==== MATERIAL PROVIDED ====
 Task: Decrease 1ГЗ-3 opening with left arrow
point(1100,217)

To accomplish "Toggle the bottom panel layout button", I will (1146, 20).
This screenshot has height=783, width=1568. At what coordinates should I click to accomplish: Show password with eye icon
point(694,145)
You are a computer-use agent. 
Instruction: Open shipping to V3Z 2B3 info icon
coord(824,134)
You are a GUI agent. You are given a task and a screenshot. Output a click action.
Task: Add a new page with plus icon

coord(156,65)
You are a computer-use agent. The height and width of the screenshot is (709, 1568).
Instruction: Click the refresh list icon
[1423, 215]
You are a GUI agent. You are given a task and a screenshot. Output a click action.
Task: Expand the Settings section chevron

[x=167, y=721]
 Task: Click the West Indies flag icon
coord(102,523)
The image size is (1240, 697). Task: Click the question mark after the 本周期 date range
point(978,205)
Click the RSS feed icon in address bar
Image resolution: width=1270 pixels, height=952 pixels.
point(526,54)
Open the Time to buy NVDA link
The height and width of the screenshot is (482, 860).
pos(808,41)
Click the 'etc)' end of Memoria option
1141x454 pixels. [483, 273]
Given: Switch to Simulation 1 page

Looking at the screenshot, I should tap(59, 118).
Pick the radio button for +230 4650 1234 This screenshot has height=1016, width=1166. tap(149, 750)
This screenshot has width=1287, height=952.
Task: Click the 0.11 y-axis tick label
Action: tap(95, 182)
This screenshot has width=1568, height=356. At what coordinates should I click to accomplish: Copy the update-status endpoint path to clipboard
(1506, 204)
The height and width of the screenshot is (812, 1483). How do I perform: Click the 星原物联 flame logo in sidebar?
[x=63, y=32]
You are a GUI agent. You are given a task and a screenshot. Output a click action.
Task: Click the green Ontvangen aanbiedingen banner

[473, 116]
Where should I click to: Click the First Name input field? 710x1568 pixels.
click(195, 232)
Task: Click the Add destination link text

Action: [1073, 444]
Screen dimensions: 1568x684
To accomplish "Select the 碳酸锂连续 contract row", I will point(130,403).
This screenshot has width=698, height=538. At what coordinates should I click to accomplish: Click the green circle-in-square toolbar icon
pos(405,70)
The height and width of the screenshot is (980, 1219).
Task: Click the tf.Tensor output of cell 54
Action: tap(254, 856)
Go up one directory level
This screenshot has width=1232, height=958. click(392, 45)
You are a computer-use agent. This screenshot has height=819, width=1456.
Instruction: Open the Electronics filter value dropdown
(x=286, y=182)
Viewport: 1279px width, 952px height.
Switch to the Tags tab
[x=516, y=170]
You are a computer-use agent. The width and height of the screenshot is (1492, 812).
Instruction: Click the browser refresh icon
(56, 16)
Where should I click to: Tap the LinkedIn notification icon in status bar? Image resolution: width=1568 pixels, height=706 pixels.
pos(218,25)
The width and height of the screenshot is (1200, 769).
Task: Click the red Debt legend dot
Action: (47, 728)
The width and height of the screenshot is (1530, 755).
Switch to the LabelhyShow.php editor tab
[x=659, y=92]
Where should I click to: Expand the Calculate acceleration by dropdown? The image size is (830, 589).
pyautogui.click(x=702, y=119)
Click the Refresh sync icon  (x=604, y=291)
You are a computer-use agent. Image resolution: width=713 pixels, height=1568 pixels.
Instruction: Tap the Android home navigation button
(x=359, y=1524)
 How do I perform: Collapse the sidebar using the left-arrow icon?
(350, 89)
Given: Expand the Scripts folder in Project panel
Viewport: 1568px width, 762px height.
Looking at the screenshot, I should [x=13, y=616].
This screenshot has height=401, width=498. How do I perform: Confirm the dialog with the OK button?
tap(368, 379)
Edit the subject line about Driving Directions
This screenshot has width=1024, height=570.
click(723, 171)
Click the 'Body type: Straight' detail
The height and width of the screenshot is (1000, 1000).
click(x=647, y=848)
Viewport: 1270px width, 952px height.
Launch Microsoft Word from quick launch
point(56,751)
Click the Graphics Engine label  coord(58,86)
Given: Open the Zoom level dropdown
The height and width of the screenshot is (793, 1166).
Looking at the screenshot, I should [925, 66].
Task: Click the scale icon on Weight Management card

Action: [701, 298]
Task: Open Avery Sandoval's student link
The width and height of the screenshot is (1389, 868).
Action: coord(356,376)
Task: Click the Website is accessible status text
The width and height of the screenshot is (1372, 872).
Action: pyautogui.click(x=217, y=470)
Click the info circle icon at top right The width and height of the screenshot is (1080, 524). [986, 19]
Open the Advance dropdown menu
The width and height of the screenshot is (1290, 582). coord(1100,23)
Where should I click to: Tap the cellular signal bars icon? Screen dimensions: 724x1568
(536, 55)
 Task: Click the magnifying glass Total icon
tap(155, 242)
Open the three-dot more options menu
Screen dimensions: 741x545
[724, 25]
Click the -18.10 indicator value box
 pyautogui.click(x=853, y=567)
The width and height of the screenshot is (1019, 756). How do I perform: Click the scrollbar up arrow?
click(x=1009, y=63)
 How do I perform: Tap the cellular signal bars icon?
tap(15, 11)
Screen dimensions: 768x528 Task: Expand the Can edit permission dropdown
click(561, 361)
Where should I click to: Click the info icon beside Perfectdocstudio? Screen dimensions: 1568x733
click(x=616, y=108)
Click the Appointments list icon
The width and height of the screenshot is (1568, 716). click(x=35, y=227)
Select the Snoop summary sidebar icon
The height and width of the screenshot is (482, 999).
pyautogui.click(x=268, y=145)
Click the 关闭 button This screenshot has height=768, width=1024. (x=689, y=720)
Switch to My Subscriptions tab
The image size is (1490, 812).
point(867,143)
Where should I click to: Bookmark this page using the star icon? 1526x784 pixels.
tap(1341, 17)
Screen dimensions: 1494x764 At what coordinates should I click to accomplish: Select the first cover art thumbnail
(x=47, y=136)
====
TASK PROMPT
Copy out the items from the start through the line containing "[x=63, y=32]", reproducing each line exactly.

IN RESPONSE
 Task: Decrease 1ГЗ-3 opening with left arrow
point(1100,217)

To accomplish "Toggle the bottom panel layout button", I will (1146, 20).
This screenshot has height=783, width=1568. At what coordinates should I click to accomplish: Show password with eye icon
point(694,145)
You are a computer-use agent. 
Instruction: Open shipping to V3Z 2B3 info icon
coord(824,134)
You are a GUI agent. You are given a task and a screenshot. Output a click action.
Task: Add a new page with plus icon

coord(156,65)
You are a computer-use agent. The height and width of the screenshot is (709, 1568).
Instruction: Click the refresh list icon
[1423, 215]
You are a GUI agent. You are given a task and a screenshot. Output a click action.
Task: Expand the Settings section chevron

[x=167, y=721]
 Task: Click the West Indies flag icon
coord(102,523)
The image size is (1240, 697). Task: Click the question mark after the 本周期 date range
point(978,205)
Click the RSS feed icon in address bar
Image resolution: width=1270 pixels, height=952 pixels.
point(526,54)
Open the Time to buy NVDA link
The height and width of the screenshot is (482, 860).
pos(808,41)
Click the 'etc)' end of Memoria option
1141x454 pixels. [483, 273]
Given: Switch to Simulation 1 page

Looking at the screenshot, I should tap(59, 118).
Pick the radio button for +230 4650 1234 This screenshot has height=1016, width=1166. tap(149, 750)
This screenshot has width=1287, height=952.
Task: Click the 0.11 y-axis tick label
Action: tap(95, 182)
This screenshot has width=1568, height=356. At what coordinates should I click to accomplish: Copy the update-status endpoint path to clipboard
(1506, 204)
The height and width of the screenshot is (812, 1483). How do I perform: Click the 星原物联 flame logo in sidebar?
[x=63, y=32]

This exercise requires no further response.